- [Data for this exercise]
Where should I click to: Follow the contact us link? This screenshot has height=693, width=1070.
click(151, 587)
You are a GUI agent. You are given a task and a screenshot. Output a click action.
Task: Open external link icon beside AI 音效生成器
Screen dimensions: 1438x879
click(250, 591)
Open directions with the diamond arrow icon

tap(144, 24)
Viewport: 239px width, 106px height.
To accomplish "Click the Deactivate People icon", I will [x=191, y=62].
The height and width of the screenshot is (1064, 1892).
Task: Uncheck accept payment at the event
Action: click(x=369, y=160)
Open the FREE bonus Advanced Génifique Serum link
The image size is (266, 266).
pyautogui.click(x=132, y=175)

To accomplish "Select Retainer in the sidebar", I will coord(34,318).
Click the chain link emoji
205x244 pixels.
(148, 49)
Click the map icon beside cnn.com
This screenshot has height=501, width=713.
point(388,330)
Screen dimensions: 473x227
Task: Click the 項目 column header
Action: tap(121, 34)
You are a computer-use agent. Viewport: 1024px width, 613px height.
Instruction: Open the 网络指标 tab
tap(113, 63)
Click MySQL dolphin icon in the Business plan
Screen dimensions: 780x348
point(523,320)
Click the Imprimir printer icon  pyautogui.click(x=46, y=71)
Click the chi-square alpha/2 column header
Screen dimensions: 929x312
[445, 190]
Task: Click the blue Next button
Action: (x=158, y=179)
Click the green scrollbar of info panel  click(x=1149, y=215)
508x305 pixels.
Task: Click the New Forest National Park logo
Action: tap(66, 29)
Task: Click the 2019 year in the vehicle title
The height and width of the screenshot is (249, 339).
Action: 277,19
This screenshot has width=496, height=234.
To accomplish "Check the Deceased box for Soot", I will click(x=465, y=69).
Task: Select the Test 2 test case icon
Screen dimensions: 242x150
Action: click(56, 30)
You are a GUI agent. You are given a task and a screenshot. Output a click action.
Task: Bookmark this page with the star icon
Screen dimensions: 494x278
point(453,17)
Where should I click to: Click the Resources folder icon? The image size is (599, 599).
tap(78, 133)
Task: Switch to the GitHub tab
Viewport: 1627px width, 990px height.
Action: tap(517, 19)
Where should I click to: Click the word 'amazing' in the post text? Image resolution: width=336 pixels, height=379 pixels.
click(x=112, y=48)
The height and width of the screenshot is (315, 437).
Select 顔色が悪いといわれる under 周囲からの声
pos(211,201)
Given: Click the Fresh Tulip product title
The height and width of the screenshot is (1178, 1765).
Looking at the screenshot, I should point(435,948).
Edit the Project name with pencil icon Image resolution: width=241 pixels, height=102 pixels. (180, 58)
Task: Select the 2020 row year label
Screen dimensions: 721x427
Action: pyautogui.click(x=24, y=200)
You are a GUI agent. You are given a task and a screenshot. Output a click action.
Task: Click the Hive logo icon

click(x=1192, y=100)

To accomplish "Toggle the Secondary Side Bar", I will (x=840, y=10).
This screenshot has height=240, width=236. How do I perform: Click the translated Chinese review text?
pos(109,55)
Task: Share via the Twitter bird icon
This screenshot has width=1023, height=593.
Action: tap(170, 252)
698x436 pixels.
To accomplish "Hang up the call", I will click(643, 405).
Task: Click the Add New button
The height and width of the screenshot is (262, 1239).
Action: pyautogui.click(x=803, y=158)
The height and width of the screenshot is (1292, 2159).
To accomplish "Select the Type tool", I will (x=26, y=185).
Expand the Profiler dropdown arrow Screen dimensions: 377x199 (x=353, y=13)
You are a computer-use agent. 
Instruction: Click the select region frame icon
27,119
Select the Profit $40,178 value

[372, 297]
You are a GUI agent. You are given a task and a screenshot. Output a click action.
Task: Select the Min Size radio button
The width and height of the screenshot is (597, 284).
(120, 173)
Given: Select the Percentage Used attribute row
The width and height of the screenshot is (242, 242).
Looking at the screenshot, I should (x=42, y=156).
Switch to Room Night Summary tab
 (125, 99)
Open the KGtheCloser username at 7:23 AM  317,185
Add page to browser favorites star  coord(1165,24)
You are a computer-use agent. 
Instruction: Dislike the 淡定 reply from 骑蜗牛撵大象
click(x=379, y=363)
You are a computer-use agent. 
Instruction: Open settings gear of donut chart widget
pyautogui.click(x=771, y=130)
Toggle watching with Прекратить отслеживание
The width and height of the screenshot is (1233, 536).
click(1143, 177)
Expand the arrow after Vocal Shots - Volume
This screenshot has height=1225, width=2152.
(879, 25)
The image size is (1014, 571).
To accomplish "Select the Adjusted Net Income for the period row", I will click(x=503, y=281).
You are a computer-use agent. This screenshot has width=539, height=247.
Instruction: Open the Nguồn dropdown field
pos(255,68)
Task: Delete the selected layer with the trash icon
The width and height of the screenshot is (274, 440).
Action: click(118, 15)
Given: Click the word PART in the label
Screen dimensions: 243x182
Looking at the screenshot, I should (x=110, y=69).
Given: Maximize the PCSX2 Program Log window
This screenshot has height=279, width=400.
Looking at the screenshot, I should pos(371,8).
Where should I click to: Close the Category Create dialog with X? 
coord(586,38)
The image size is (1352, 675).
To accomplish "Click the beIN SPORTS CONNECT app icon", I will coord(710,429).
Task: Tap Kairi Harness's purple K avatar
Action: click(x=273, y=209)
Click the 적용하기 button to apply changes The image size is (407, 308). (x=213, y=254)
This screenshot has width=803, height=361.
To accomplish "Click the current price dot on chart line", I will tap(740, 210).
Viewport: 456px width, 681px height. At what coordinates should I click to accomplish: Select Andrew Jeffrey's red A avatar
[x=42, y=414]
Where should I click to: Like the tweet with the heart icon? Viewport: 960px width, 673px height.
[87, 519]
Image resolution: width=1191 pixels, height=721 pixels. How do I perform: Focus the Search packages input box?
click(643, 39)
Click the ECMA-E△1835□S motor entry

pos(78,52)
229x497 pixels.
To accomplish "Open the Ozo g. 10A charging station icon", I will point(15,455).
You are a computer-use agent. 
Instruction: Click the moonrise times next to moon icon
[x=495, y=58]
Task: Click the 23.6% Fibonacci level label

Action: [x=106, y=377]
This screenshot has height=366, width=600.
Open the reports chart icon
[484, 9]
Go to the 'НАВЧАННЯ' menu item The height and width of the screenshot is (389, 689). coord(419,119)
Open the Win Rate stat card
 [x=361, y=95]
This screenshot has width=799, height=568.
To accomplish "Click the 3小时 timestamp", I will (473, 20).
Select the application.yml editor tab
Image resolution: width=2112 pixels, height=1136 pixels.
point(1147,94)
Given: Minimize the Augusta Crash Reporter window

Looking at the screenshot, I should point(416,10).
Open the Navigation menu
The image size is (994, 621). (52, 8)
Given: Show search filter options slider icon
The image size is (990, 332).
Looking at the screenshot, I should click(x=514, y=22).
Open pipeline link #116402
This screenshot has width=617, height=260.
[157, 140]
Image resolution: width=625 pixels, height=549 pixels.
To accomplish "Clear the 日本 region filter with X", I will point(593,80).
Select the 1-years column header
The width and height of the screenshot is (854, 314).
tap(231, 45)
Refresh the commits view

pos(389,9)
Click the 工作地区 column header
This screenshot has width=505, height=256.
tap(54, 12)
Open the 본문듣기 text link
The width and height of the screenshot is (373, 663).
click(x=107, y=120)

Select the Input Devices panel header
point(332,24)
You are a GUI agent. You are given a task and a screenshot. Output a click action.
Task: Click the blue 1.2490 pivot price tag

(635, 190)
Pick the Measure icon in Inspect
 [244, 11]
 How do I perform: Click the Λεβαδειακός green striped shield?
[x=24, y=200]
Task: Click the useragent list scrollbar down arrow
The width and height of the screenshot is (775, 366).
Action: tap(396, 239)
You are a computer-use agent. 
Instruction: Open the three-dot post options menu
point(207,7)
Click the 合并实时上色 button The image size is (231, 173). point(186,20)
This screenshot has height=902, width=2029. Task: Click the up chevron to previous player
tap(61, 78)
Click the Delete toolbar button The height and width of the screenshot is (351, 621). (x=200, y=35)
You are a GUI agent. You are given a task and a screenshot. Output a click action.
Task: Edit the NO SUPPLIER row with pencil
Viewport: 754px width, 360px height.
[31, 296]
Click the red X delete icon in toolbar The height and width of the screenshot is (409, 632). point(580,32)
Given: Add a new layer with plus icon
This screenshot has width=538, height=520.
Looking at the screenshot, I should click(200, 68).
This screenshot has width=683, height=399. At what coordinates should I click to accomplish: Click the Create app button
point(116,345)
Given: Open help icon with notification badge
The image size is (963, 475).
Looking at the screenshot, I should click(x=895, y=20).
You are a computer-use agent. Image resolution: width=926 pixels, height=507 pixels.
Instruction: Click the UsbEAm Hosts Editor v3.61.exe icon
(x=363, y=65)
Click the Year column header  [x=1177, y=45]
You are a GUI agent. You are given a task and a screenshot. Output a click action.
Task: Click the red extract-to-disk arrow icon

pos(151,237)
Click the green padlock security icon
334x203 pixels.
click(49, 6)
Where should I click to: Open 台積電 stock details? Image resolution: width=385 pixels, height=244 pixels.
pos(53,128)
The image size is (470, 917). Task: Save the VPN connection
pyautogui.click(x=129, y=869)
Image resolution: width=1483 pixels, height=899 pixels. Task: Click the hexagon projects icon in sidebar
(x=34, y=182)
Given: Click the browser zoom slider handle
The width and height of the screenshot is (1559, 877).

- [What to work on] Please print the listing lines exactly, starting at the line containing "Task: Select the 2020 row year label" and ending at the line containing "Action: pyautogui.click(x=803, y=158)".

- [Problem solution]
Task: Select the 2020 row year label
Screen dimensions: 721x427
Action: pyautogui.click(x=24, y=200)
You are a GUI agent. You are given a task and a screenshot. Output a click action.
Task: Click the Hive logo icon

click(x=1192, y=100)

To accomplish "Toggle the Secondary Side Bar", I will (x=840, y=10).
This screenshot has height=240, width=236. How do I perform: Click the translated Chinese review text?
pos(109,55)
Task: Share via the Twitter bird icon
This screenshot has width=1023, height=593.
Action: tap(170, 252)
698x436 pixels.
To accomplish "Hang up the call", I will click(643, 405).
Task: Click the Add New button
The height and width of the screenshot is (262, 1239).
Action: pyautogui.click(x=803, y=158)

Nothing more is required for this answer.